Потерли Яшеньку бальзамчиком, но лучше не было. Напротив того, к вечеру Наталья Павловна вынуждена была послать за священником.
— Вы меня, милая маменька, простите! — говорил Яшенька все более и более слабеющим голосом, — иногда я вас огорчал… иногда я забывал, что первый долг сына утешать родителей своим хорошим поведением…
Наталья Павловна неутешно рыдала.
— Мне, милая маменька, теперь очень спокойно и весело. Жаль только, что вам не с кем будет время разделить… Я, маменька, хоть и не одарен большими способностями, однако все-таки в доме живой человек был…

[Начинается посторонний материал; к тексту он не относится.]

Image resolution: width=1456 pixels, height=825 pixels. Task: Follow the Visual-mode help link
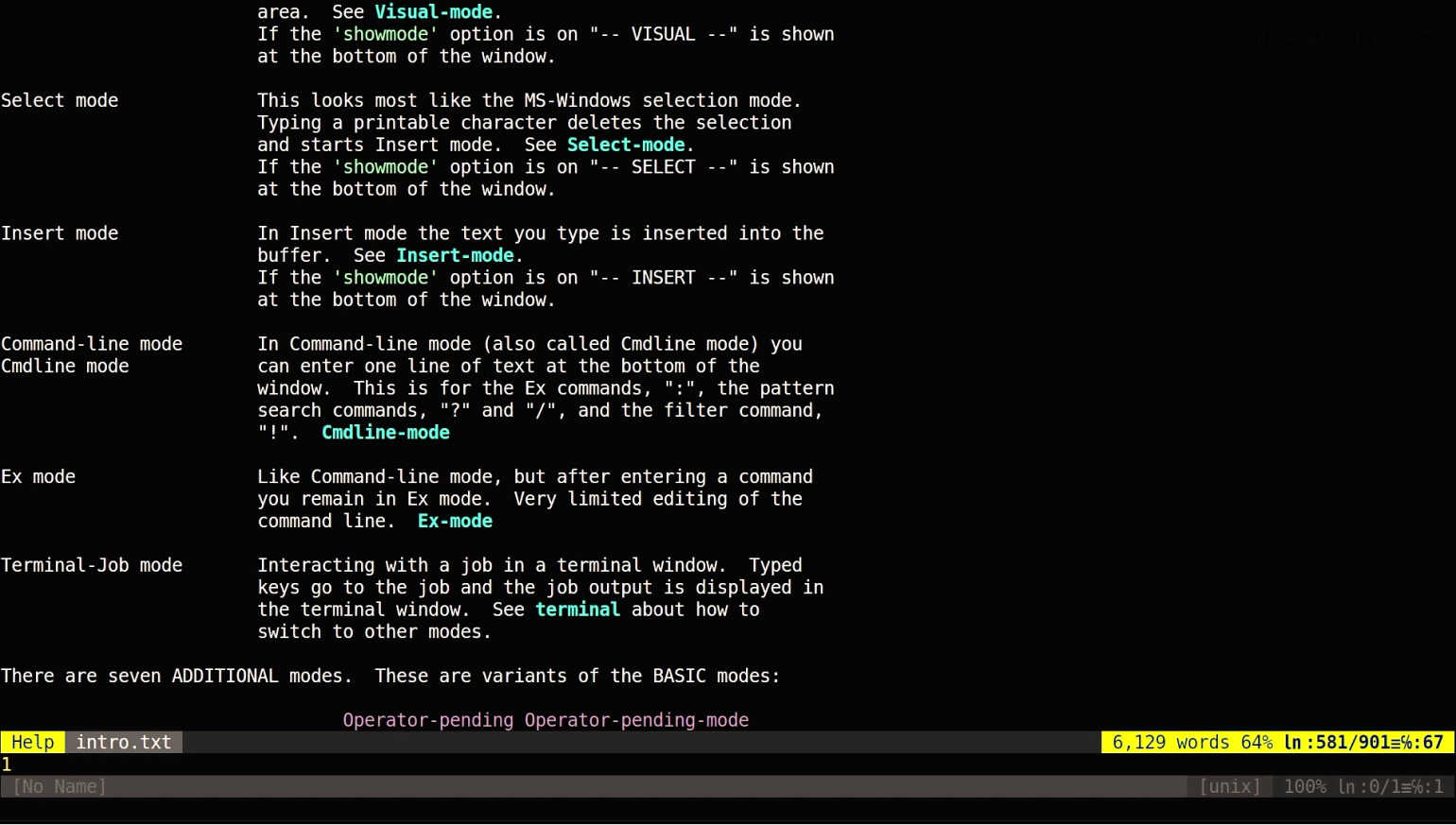tap(433, 12)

— Господи!.. Яшенька! да не оставляй же, не оставляй же ты меня, друг мой! — закричала Наталья Павловна неестественным голосом.
— Нет, маменька… я, конечно, был бы готов исполнить ваше милостивое приказание… Ах, маменька, маменька!..
Яшенька вздрогнул и перекрестился. Через секунду в объятиях Натальи Павловны был уже труп его.
ДВА ОТРЫВКА ИЗ «КНИГИ ОБ УМИРАЮЩИХ»[66]
I
Старость не радость: и пришибить некому, и умереть не хочется.
Вечер. Сальная свеча сомнительно и тускло горит в надломанном медном подсвечнике; в комнате темно и холодно; тоскливо и мерно дребезжит в окна дождь; с улицы долетает какой-то странный, смешанный звук, как будто жужжание несносного комара… Не разберешь, что это такое: далекий ли гул многолюдного города, не устающего от забот даже в поздний вечерний час, вздох ли это бедных странников моря житейского, для которых не припасено в этом мире пухового изголовья, или же просто-напросто шлепанье крупных капель дождя о крыши домов… Господи! один этот звук может иссосать сердце тоскою!
В комнате темно и холодно; на некрашеной деревянной кровати, покрытой затасканною, почти побелевшею серою шинелью, лежит длинный и исхудалый старик, которого лицо нам как будто знакомо. Да, вот те самые длинные и седые усы, составлявшие некогда гордость и украшение Белобородовского гусарского полка; вот те серые глаза, которых проницательный взор наводил трепет и уныние на сердца слабонервных жидов; вот и ястребиный нос — несомненное доказательство, что обладатель его должен принадлежать к породе хищников… Нет сомнения, это он… это Живновский!